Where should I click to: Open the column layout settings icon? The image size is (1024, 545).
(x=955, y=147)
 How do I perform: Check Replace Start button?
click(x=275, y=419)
****************************************
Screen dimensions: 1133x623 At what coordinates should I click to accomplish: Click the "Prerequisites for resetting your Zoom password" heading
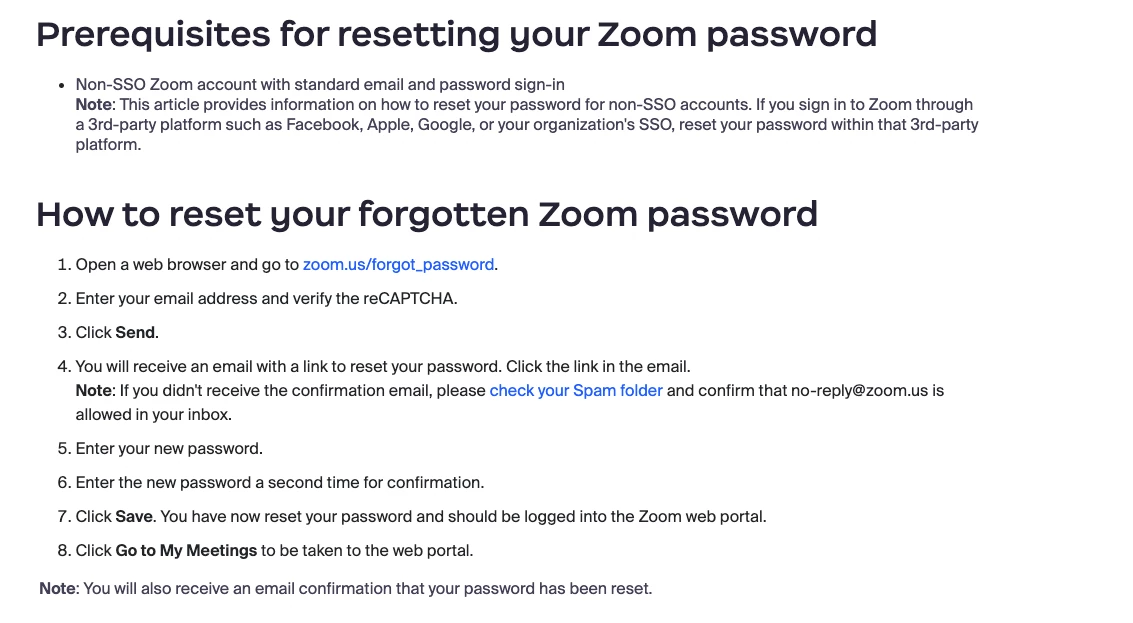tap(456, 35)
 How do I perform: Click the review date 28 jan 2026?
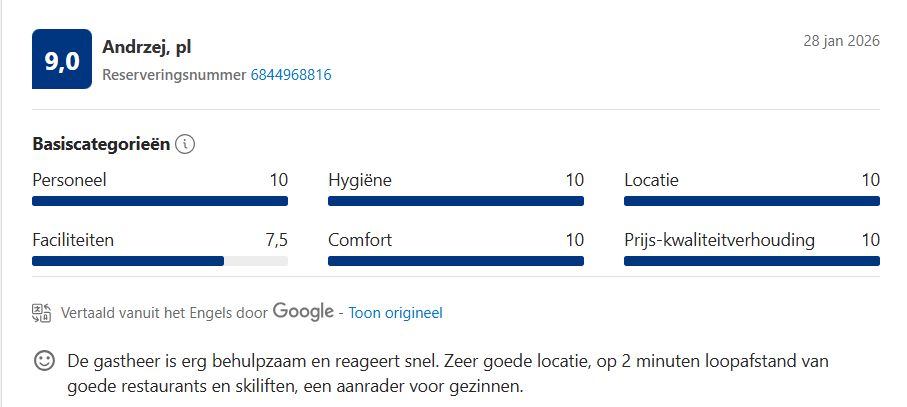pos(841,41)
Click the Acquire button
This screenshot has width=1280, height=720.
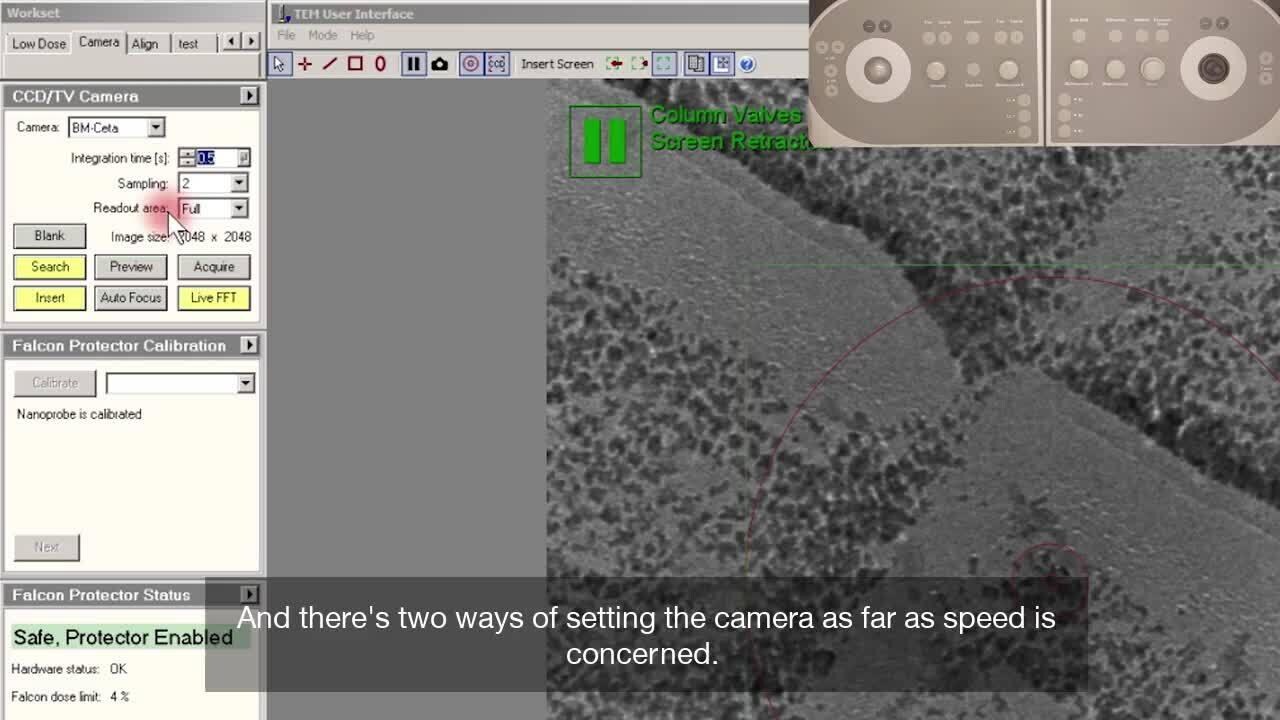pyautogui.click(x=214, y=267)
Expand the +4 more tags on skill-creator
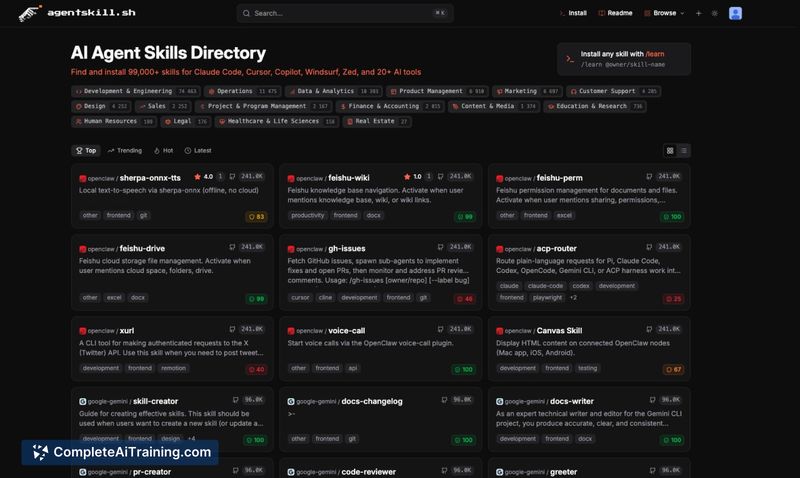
****************************************
Problem details> Only the lines above from the one containing "Click the Acquire button" through the one containing "Expand the +4 more tags on skill-creator" should be returned, verbatim and inclusive, with pictures excluded.

Exercise response>
Click the Acquire button
This screenshot has width=1280, height=720.
pyautogui.click(x=214, y=267)
Expand the +4 more tags on skill-creator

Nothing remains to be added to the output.